Excerpted records: Begin

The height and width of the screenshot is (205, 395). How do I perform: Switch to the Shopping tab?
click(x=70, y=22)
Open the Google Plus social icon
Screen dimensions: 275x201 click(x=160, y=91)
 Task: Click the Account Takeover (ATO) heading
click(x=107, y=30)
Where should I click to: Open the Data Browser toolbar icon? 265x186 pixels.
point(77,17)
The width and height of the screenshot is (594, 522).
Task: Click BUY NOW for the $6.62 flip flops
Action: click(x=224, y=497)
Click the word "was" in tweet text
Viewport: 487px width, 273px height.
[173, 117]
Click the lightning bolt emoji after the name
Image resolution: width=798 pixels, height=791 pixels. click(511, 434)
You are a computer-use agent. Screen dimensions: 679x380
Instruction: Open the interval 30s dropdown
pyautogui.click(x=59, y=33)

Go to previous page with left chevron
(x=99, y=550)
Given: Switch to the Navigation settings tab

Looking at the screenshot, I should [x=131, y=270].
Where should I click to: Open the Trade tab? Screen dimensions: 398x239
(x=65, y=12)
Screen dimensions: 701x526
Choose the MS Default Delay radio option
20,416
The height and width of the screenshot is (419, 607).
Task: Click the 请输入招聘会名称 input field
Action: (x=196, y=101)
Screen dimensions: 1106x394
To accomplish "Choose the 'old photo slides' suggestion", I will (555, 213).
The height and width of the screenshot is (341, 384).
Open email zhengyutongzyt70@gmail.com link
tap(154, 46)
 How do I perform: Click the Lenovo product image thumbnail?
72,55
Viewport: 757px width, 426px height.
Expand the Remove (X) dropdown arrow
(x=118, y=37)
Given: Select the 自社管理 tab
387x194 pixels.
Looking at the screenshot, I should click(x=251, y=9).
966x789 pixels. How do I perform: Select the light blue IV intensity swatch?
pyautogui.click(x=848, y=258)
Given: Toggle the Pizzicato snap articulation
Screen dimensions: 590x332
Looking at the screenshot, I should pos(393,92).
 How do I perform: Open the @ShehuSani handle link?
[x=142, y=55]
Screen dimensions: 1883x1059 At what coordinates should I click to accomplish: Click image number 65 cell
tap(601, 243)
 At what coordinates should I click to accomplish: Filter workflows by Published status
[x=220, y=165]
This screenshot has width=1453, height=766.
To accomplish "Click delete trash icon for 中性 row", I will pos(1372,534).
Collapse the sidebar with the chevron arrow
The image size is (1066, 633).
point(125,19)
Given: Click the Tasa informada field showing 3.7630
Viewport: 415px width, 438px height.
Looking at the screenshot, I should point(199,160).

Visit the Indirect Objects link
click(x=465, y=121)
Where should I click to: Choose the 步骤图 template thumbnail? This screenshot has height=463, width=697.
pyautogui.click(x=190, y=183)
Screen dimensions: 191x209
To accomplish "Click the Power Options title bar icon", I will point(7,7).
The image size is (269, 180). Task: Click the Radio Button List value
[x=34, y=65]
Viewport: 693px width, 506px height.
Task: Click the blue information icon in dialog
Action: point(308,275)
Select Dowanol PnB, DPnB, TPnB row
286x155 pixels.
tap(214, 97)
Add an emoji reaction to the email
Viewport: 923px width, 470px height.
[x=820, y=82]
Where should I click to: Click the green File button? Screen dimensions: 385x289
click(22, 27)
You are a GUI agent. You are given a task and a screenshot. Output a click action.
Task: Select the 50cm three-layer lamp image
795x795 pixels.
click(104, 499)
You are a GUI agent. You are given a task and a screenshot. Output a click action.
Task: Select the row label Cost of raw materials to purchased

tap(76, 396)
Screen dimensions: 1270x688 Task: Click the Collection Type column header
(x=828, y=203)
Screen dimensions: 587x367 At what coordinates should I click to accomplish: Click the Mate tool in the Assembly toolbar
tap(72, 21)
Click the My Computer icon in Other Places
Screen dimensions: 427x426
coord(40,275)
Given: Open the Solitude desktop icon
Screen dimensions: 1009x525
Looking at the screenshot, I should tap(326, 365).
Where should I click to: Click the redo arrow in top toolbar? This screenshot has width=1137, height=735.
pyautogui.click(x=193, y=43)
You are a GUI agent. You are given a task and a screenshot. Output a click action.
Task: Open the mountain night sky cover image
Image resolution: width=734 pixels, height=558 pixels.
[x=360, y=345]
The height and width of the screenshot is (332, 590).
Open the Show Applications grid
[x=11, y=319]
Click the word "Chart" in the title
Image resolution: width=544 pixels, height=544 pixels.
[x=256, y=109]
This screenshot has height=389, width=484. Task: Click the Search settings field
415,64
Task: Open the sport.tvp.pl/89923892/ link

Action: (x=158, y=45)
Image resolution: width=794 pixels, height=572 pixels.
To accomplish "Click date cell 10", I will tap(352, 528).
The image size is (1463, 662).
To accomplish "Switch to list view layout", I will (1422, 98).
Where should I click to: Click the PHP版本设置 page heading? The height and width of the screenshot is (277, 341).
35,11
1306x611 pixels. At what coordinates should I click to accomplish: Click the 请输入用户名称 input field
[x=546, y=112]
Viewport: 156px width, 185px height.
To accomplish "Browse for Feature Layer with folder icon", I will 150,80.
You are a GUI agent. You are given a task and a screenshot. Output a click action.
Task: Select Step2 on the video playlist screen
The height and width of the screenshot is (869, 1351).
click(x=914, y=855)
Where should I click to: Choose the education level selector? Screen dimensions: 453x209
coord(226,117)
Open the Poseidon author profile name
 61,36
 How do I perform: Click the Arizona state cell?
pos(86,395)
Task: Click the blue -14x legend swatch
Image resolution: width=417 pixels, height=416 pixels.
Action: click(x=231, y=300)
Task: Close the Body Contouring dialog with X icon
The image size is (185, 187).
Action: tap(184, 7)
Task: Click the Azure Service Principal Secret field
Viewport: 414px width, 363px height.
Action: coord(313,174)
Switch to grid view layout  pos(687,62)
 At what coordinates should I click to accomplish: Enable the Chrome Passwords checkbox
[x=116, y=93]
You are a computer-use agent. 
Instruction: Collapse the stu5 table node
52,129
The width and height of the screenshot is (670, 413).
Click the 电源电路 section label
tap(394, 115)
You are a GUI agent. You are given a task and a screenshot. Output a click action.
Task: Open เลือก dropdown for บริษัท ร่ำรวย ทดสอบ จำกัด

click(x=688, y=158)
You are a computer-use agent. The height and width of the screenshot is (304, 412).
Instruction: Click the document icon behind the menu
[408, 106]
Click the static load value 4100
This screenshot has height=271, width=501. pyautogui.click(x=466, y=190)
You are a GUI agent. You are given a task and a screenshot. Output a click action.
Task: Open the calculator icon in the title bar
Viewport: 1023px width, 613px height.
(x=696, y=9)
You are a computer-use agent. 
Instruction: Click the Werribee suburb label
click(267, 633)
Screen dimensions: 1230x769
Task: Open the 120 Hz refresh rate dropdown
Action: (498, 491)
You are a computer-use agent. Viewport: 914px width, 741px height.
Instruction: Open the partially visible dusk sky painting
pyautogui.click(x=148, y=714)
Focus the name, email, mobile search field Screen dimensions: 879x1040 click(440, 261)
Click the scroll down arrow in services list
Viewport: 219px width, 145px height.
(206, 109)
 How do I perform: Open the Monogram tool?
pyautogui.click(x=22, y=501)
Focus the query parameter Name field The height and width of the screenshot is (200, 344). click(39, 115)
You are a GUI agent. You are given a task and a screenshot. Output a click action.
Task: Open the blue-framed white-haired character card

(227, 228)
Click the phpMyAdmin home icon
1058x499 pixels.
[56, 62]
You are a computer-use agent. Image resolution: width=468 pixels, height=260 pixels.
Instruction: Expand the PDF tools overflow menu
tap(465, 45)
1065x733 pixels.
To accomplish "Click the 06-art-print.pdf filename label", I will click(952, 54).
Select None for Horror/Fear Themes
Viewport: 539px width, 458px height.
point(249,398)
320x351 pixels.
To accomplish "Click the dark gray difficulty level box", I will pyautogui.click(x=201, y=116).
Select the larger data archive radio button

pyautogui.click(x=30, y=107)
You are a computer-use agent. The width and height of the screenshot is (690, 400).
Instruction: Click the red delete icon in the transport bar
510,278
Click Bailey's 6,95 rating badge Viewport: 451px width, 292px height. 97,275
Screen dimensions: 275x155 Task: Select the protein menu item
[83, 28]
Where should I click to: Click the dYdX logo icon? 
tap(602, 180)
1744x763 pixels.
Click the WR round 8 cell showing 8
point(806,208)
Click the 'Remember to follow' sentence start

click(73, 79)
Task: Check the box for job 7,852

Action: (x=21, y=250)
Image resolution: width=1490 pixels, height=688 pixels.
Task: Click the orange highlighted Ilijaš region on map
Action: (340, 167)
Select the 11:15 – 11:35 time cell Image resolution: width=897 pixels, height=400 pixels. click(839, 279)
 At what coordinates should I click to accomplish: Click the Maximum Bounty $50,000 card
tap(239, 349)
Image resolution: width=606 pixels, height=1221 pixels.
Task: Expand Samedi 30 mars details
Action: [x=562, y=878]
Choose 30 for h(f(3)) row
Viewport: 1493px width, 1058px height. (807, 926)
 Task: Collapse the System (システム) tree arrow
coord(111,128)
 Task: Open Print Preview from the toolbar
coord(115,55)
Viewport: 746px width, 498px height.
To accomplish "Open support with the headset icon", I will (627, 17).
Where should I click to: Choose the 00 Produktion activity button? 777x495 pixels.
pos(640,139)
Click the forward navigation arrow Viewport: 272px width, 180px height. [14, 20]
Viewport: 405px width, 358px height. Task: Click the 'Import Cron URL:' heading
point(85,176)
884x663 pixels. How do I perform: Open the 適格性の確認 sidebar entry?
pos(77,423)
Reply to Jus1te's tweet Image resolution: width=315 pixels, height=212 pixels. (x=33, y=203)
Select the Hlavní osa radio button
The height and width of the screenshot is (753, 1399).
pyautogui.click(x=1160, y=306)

Excerpted records: End

Every line above that has the string "Focus" needs to be copied.

Focus the name, email, mobile search field Screen dimensions: 879x1040 click(440, 261)
Focus the query parameter Name field The height and width of the screenshot is (200, 344). click(39, 115)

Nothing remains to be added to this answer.